Arriving in Hong Kong during her World Cruise, as many P&O ships had on both World Voyages and in earlier times liner service, ORIANA was to spend the day with her great Cunard rival QUEEN ELIZABETH 2 and while docked received on board 53 new passengers and their families who unlike the other passengers on board would not be paying for the privilege of sailing on Britain's most luxurious ship.
So who were these passengers and why were they special?
In short they were not in anyway special or noteworthy, they were in fact British Civil Servents whose work had supported the United Kingdom's Government and it's administration of Hong Kong, the last large overseas territory, and for many the last symbol of the faded might of the British Empire.

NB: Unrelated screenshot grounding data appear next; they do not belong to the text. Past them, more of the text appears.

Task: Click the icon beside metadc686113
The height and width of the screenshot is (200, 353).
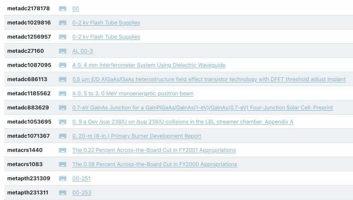Action: point(63,79)
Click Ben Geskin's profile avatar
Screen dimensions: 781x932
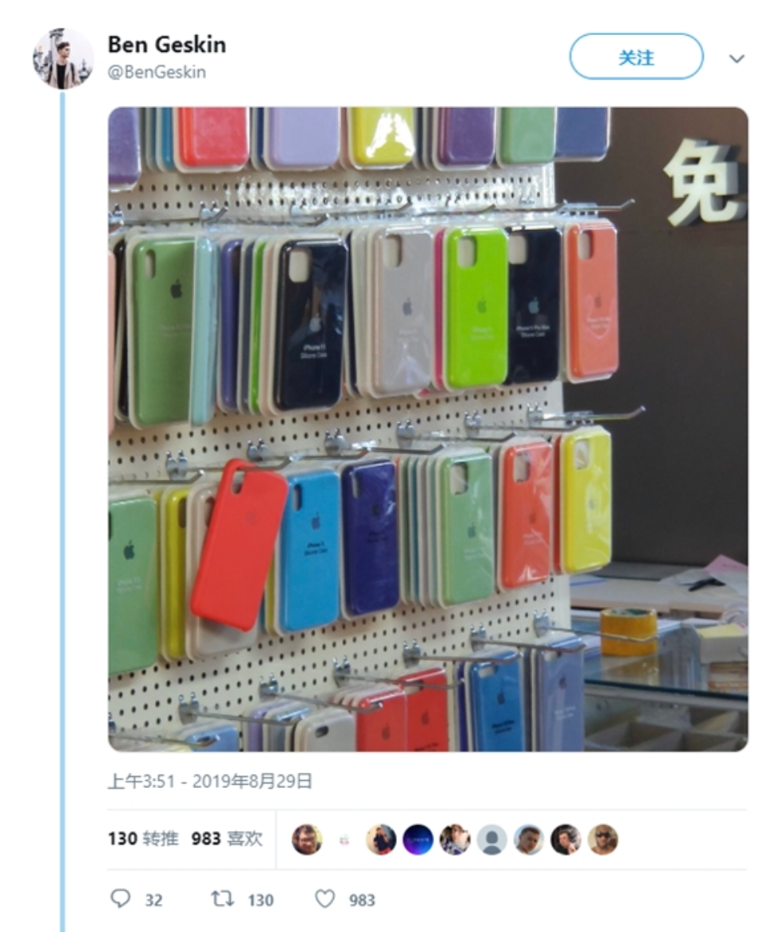pos(63,58)
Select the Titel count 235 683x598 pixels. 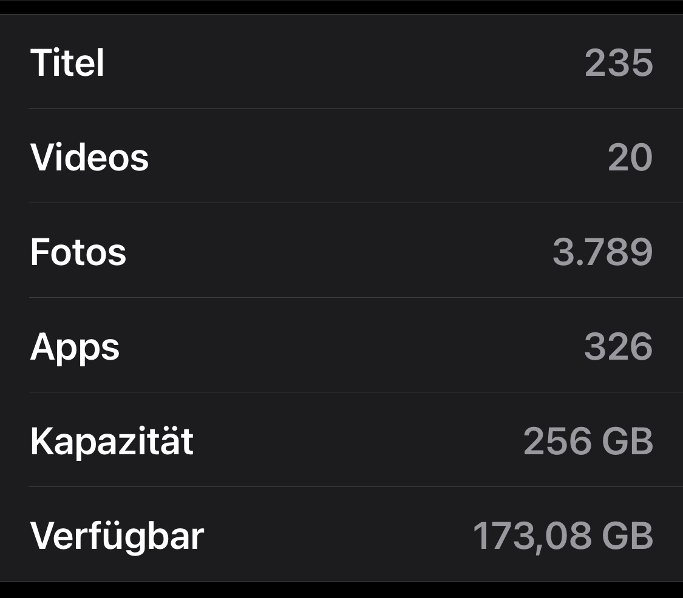(x=618, y=62)
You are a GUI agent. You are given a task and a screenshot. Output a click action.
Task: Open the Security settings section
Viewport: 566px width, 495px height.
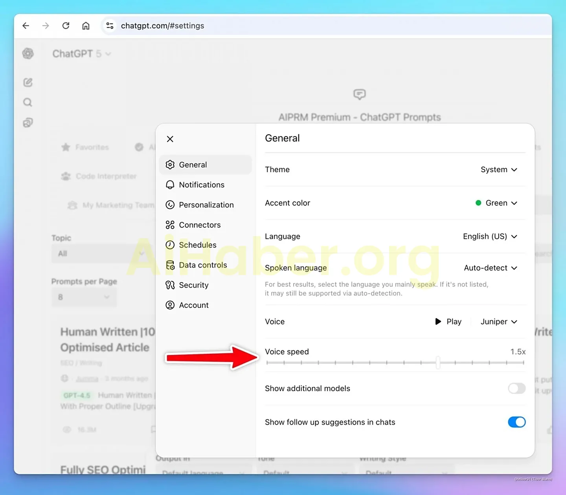pos(194,285)
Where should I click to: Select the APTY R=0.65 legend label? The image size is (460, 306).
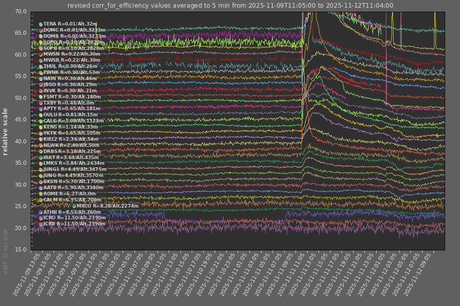pyautogui.click(x=72, y=109)
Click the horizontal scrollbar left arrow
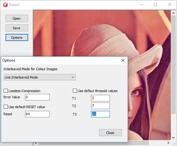 click(x=36, y=143)
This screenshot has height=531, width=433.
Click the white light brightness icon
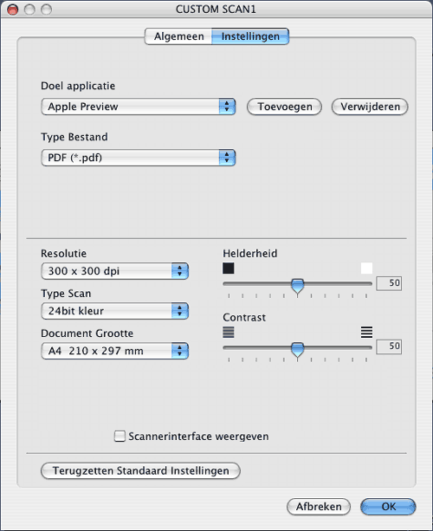(x=366, y=269)
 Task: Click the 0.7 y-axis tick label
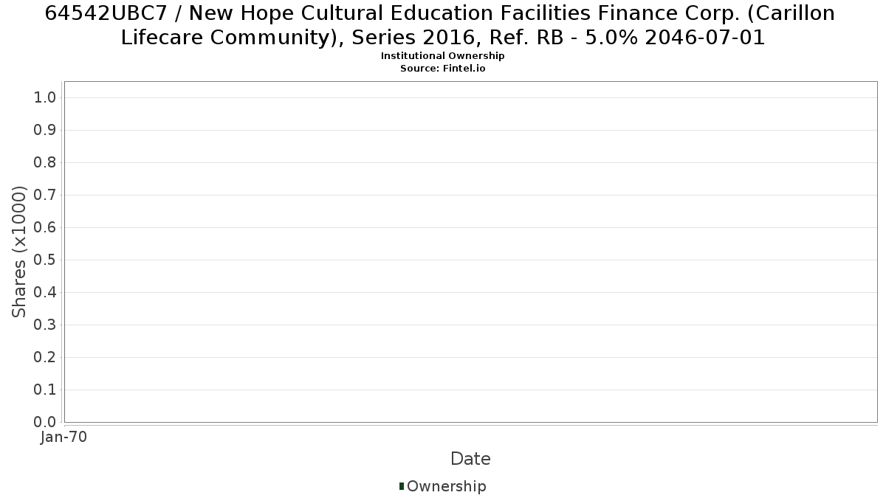point(46,196)
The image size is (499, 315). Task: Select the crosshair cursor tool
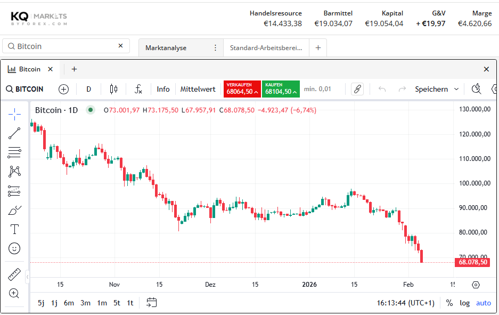coord(14,114)
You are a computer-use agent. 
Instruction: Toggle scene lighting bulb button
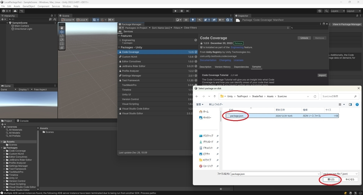193,20
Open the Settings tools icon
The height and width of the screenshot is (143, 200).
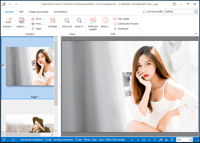point(53,21)
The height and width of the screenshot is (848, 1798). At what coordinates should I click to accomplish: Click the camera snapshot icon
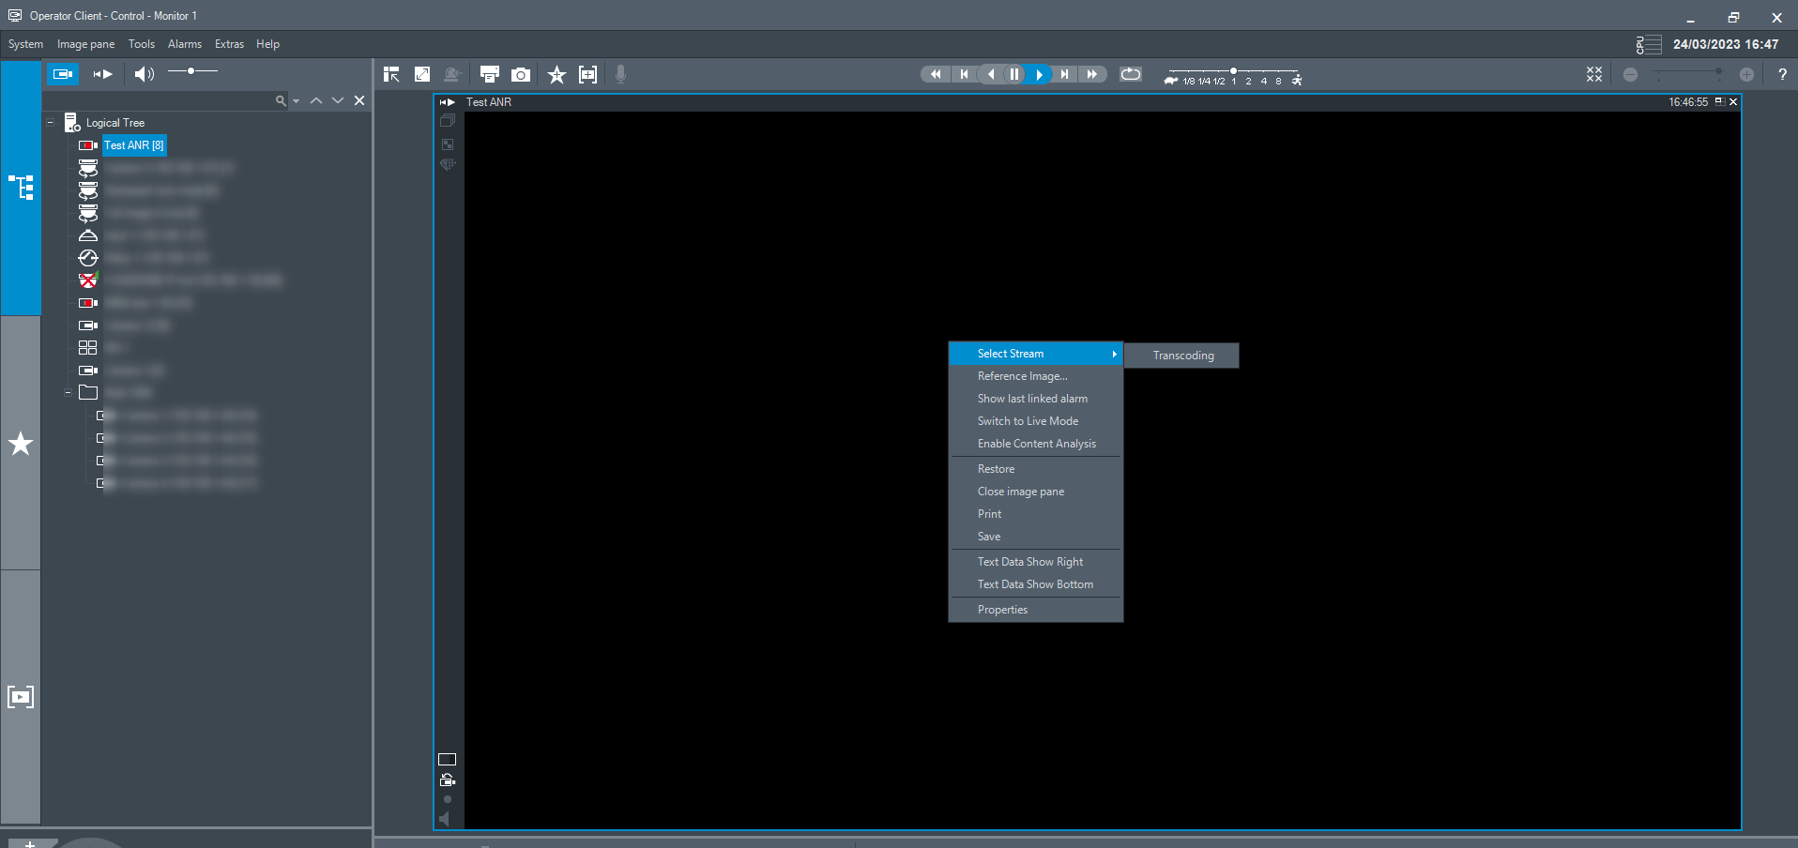pos(521,75)
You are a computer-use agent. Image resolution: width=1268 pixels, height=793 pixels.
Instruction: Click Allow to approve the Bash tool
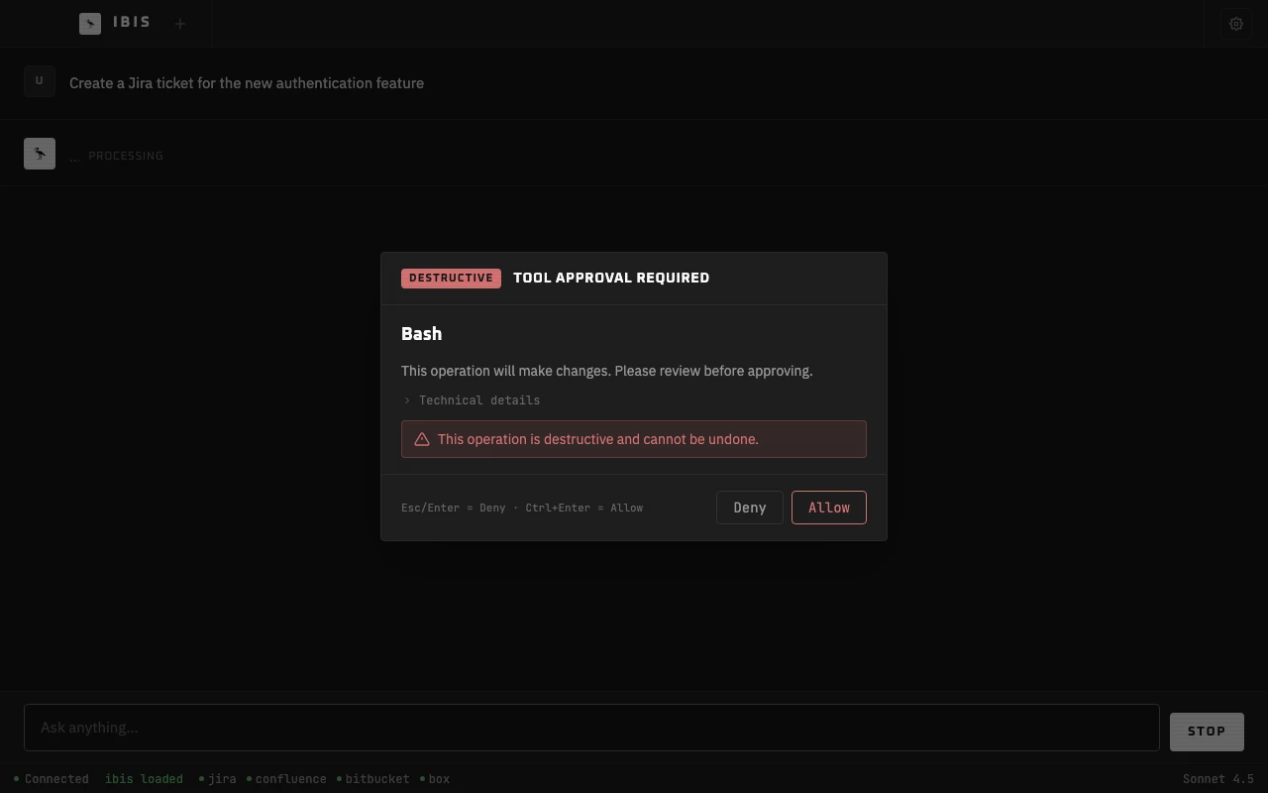pyautogui.click(x=828, y=507)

Within 4 months even that would be gone as it had been agreed in 1984 that Hong Kong would be handed back to China on the 1st July 1997.
Ahead of this date many of the officals and support staff of the Government whose services were no longer required would be exercising the right bestowed by their position working in an oversea territory for free sea passage back to Britain for them and their family, all paid for by the taxpayers of territory they were residing in.
The only conditions attached to the deal was that the person would need to have been working over seas for at least 15 years or be over 50 years of age.
In days gone by that would have meant months of travel in less than luxuirous condition but in 1997 it meant passage by cruise liner on a leg of it's world cruise with all the benefits that such a voyage brings with it.
|The last 'British' flag of Hong Kong is waved from ORIANA as she prepared to sail|
A true end of an era the departure attracted some press attention as show below.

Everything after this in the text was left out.